[RFC PATCH v3 4/8] x86/arch_prctl: add ARCH_DISABLE_PTI_{NOW,NEXT} to enable/disable PTI

From: Willy Tarreau
Date: Wed Jan 10 2018 - 14:29:20 EST


These two prctls adjust the current task flags allowing to disable page
table isolation respectively for the current process or for the one
resulting from the next execve().

Both settings depend on CONFIG_PER_PROCESS_PTI. It is not possible to
set the flags if the pti_adjust sysctl is lower than 1, nor if the task
isn't capable of CAP_SYS_RAWIO, though it is still possible to disable
them.

Setting the flags is not allowed anymore once the task has created new
threads, but it's still possible to disable them.

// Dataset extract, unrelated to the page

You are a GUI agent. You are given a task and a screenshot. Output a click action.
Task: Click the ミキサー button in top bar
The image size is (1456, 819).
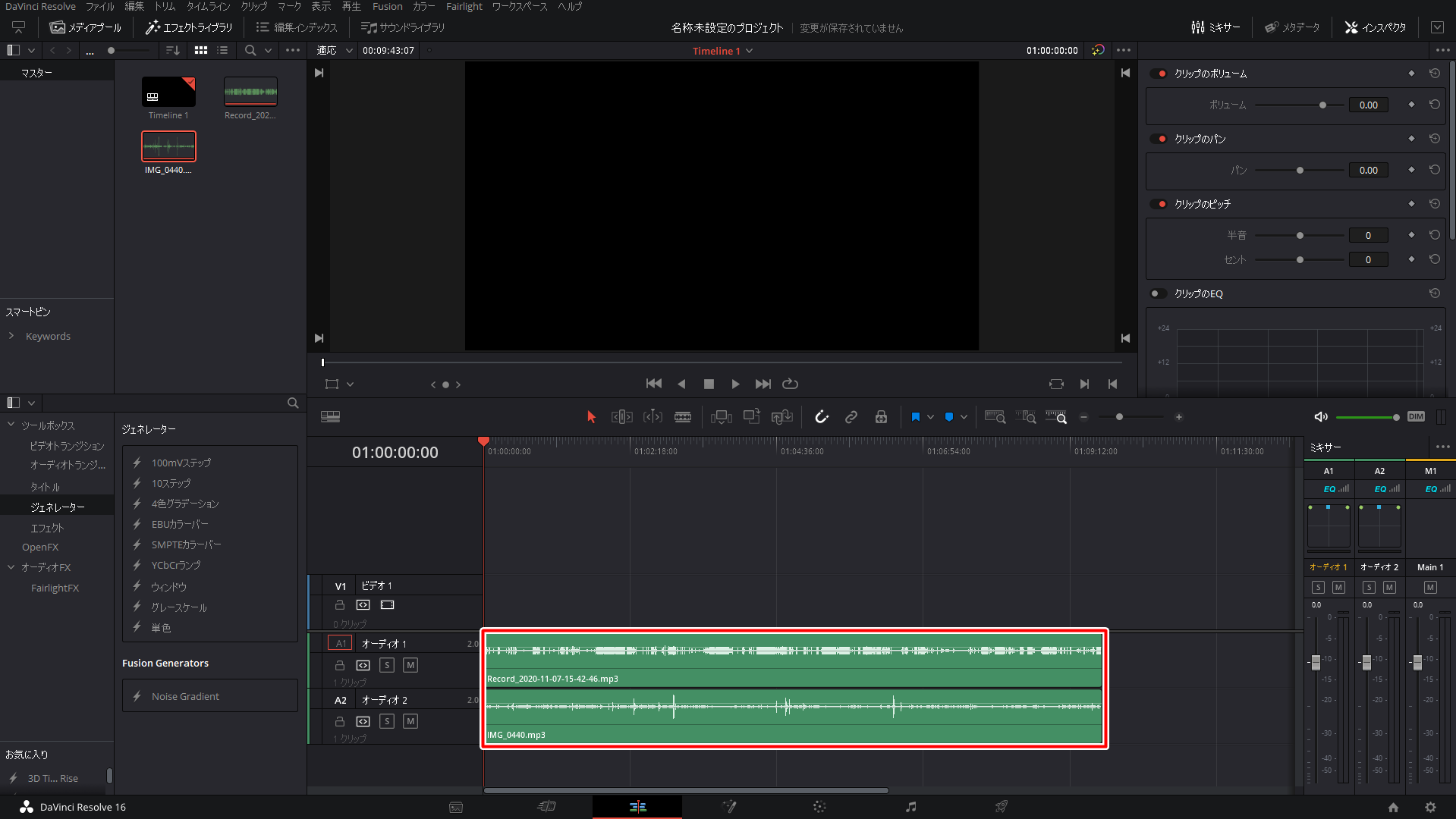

Signed-off-by: Willy Tarreau <w@xxxxxx>
Cc: Andy Lutomirski <luto@xxxxxxxxxx>
Cc: Borislav Petkov <bp@xxxxxxxxx>
Cc: Brian Gerst <brgerst@xxxxxxxxx>
Cc: Dave Hansen <dave.hansen@xxxxxxxxxxxxxxx>
Cc: Ingo Molnar <mingo@xxxxxxxxxx>
Cc: Linus Torvalds <torvalds@xxxxxxxxxxxxxxxxxxxx>
Cc: Peter Zijlstra <peterz@xxxxxxxxxxxxx>
Cc: Thomas Gleixner <tglx@xxxxxxxxxxxxx>
Cc: Josh Poimboeuf <jpoimboe@xxxxxxxxxx>
Cc: "H. Peter Anvin" <hpa@xxxxxxxxx>
Cc: Kees Cook <keescook@xxxxxxxxxxxx>

v3:
- depend on CONFIG_PER_PROCESS_PTI
- switch back to task flags
- use one task flag for the immediate task (config-based setting) and
one task flag for the task resulting from the next execve (wrapper-based
setting)
- check the pti_adjust sysctl

v2:
- use {set,clear}_thread_flag() as recommended by Peter
- use task->mm->context.pti_disable instead of task flag
- check for mm_users == 1
- check for CAP_SYS_RAWIO only when setting, not clearing
- make the code depend on CONFIG_PAGE_TABLE_ISOLATION
---
arch/x86/include/uapi/asm/prctl.h | 3 +++
arch/x86/kernel/process_64.c | 30 ++++++++++++++++++++++++++++++
2 files changed, 33 insertions(+)

diff --git a/arch/x86/include/uapi/asm/prctl.h b/arch/x86/include/uapi/asm/prctl.h
index 5a6aac9..1564f98 100644
--- a/arch/x86/include/uapi/asm/prctl.h
+++ b/arch/x86/include/uapi/asm/prctl.h
@@ -10,6 +10,9 @@
#define ARCH_GET_CPUID 0x1011
#define ARCH_SET_CPUID 0x1012

+#define ARCH_DISABLE_PTI_NOW 0x1021
+#define ARCH_DISABLE_PTI_NEXT 0x1022
+
#define ARCH_MAP_VDSO_X32 0x2001
#define ARCH_MAP_VDSO_32 0x2002
#define ARCH_MAP_VDSO_64 0x2003
diff --git a/arch/x86/kernel/process_64.c b/arch/x86/kernel/process_64.c
index c754662..b4de8aa 100644
--- a/arch/x86/kernel/process_64.c
+++ b/arch/x86/kernel/process_64.c
@@ -654,7 +654,37 @@ long do_arch_prctl_64(struct task_struct *task, int option, unsigned long arg2)
ret = put_user(base, (unsigned long __user *)arg2);
break;
}
+#ifdef CONFIG_PER_PROCESS_PTI
+ case ARCH_DISABLE_PTI_NOW:
+ if (!task->mm || atomic_read(&task->mm->mm_users) > 1)
+ return -EPERM;
+
+ if (arg2 && (!capable(CAP_SYS_RAWIO) || pti_adjust < 1))
+ return -EPERM;
+
+ if (doit) {
+ if (arg2)
+ set_thread_flag(TIF_DISABLE_PTI_NOW);
+ else
+ clear_thread_flag(TIF_DISABLE_PTI_NOW);
+ }
+ break;

+ case ARCH_DISABLE_PTI_NEXT:
+ if (!task->mm || atomic_read(&task->mm->mm_users) > 1)
+ return -EPERM;
+
+ if (arg2 && (!capable(CAP_SYS_RAWIO) || pti_adjust < 1))
+ return -EPERM;
+
+ if (doit) {
+ if (arg2)
+ set_thread_flag(TIF_DISABLE_PTI_NEXT);
+ else
+ clear_thread_flag(TIF_DISABLE_PTI_NEXT);
+ }
+ break;
+#endif
#ifdef CONFIG_CHECKPOINT_RESTORE
# ifdef CONFIG_X86_X32_ABI
case ARCH_MAP_VDSO_X32:
--
1.7.12.1